Background : Proton-pump inhibitors reduce re-bleeding rates after ulcer bleeding. However, there is significant heterogeneity among different randomized-controlled trials.
Aim : To see whether proton-pump inhibitors for ulcer bleeding produced different clinical outcomes in different geographical locations.
Methods : This was a post hoc analysis of our Cochrane Collaboration systematic review and meta-analysis of proton-pump inhibitor therapy for ulcer bleeding. Sixteen randomized-controlled trials conducted in Europe and North America were pooled and re-analysed separately from seven conducted in Asia. We calculated pooled rates for 30-day all-cause mortality, re-bleeding and surgical intervention and derived odds ratios and numbers needed to treat with 95% confidence intervals.
Results : There was no significant heterogeneity for any outcome.
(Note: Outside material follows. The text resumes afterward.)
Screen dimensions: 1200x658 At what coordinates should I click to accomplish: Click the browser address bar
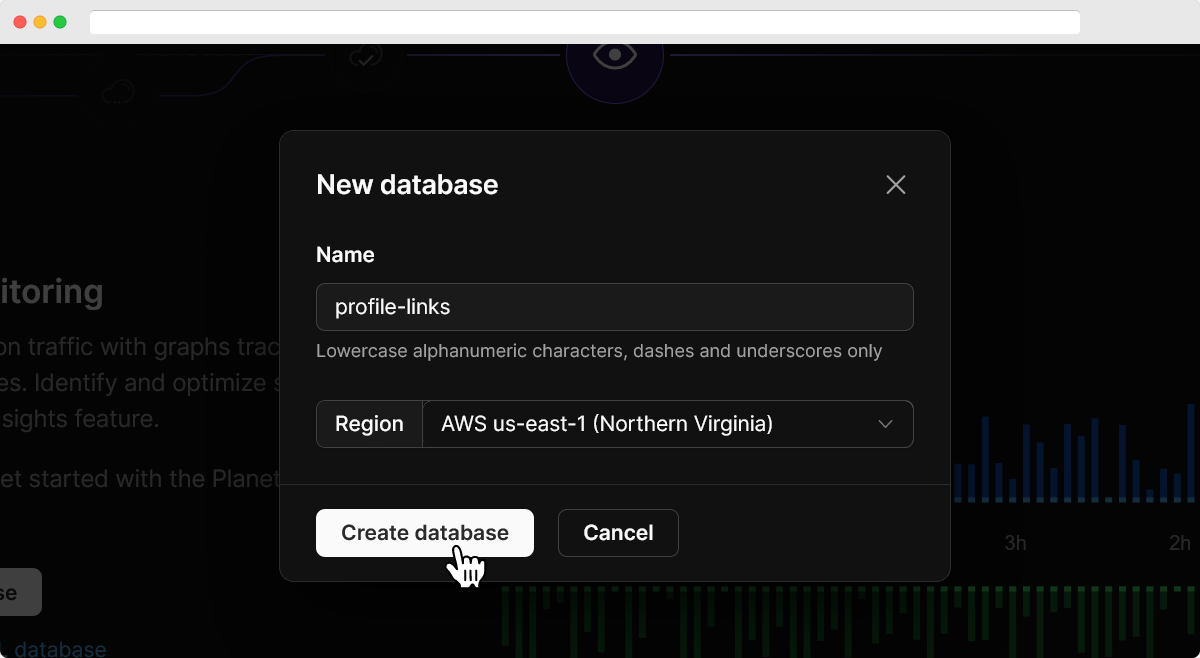coord(585,21)
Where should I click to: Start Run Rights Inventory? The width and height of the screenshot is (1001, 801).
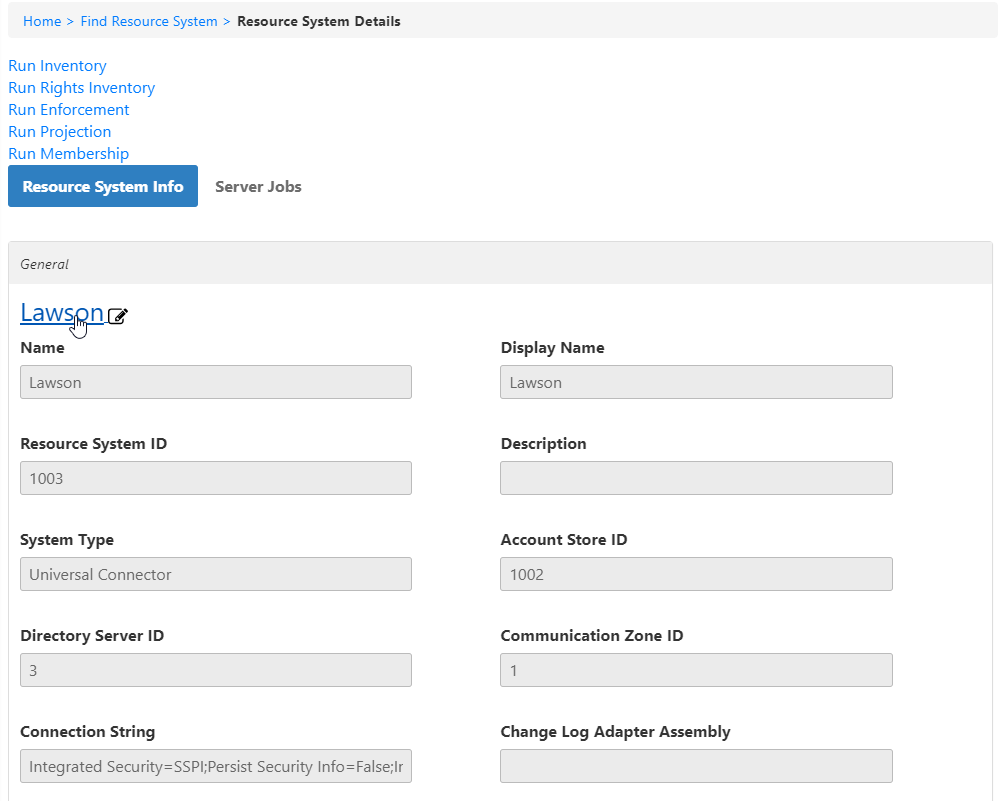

Reduced all-cause mortality was seen in the Asian randomized-controlled trials (odds ratios = 0.35; 95% confidence interval: 0.16–0.74; number needed to treat = 33), but not in the others (odds ratios = 1.36; 95% confidence interval: 0.94–1.96; number needed to treat – incalculable). There were significant reductions in re-bleeding and surgery in both sets of randomized-controlled trials, but the effects were quantitatively greater in Asia.
Conclusions : Proton-pump inhibitor therapy for ulcer bleeding has been more efficacious in Asia than elsewhere. This may be because of an enhanced pharmacodynamic effect of proton-pump inhibitors in Asian patients.